A Berlese funnel, also known as Tullgren funnel, Berlese trap, or Berlese-Tullgren funnel, is an apparatus used to extract living organisms, particularly arthropods, from samples of soil. The Tullgren funnel works by creating a desiccation gradient over the sample such that mobile organisms will move away from the dry environment and fall into a collecting vessel, where they perish and are preserved for examination.  The illustration shows how it works: a funnel (E) contains the soil or litter (D), and a heat source (F) such as an electric lamp (G) heats the litter. Animals escaping from the desiccation of the litter descend through a filter (C) into a preservative liquid (A) in a receptacle (B). This illustration is merely a schematic, since usually the soil sample will not be crumbled and poured into the funnel (this would inevitably lead to a high amount of soil particles in the preservation fluid requiring laborious work to sort out the soil organisms). In fact, the soil sample is placed on a mesh sieve that will allow the soil animals to pass but should retain most of the soil particles.

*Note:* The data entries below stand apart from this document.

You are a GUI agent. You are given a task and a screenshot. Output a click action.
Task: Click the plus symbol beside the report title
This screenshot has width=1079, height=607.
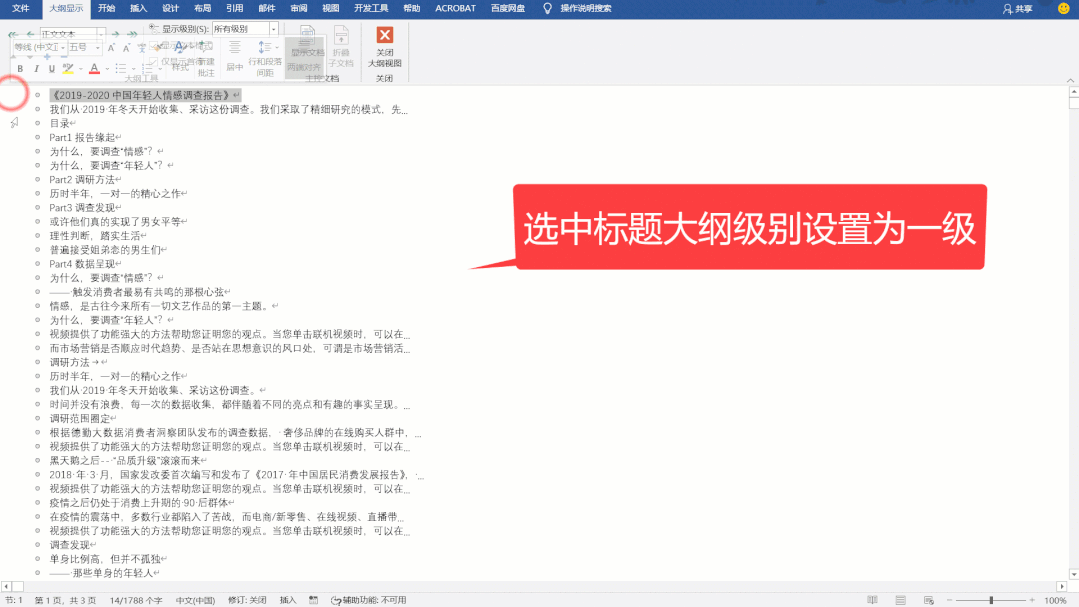(x=38, y=93)
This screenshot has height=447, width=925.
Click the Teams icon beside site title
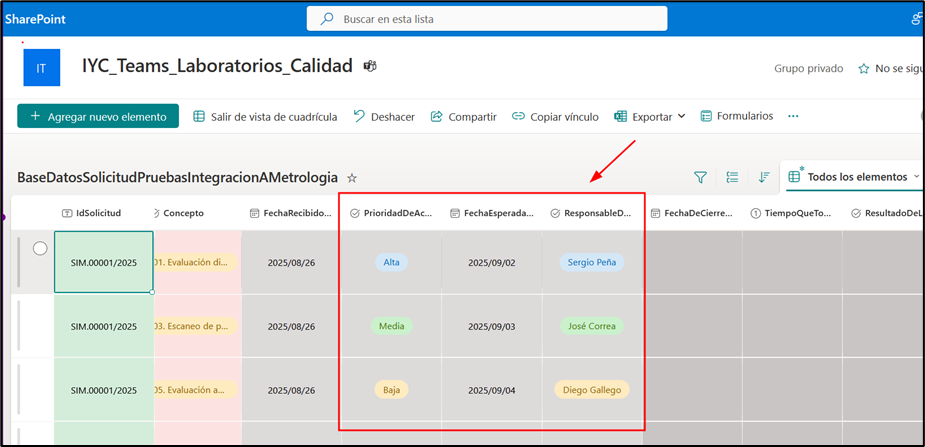(x=370, y=66)
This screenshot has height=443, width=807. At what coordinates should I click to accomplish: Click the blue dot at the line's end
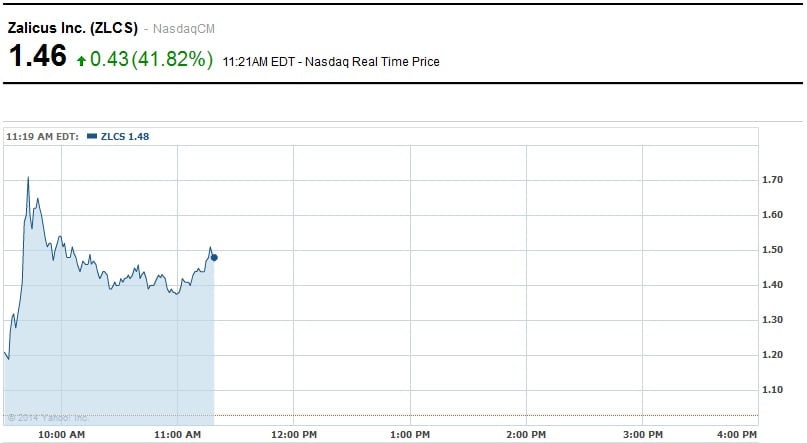pyautogui.click(x=214, y=257)
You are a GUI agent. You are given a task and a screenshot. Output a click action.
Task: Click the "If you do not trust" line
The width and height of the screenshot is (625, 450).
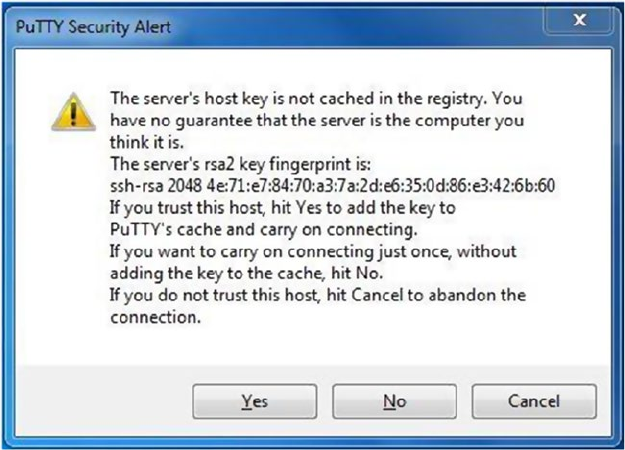318,295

This type of extraction is commonly referred to as Berlese funnel or Tullgren funnel. Antonio Berlese described this method of dynamic sampling in 1905 with a hot water jacket as heat source. In 1918 Albert Tullgren described a modification, where the heating came from above by an electric bulb and the heat gradient was increased by an iron sheet drum around the soil sample. Today's extraction funnels of this type usually combine elements from both publications and thus should be referred to as Berlese-Tullgren funnel.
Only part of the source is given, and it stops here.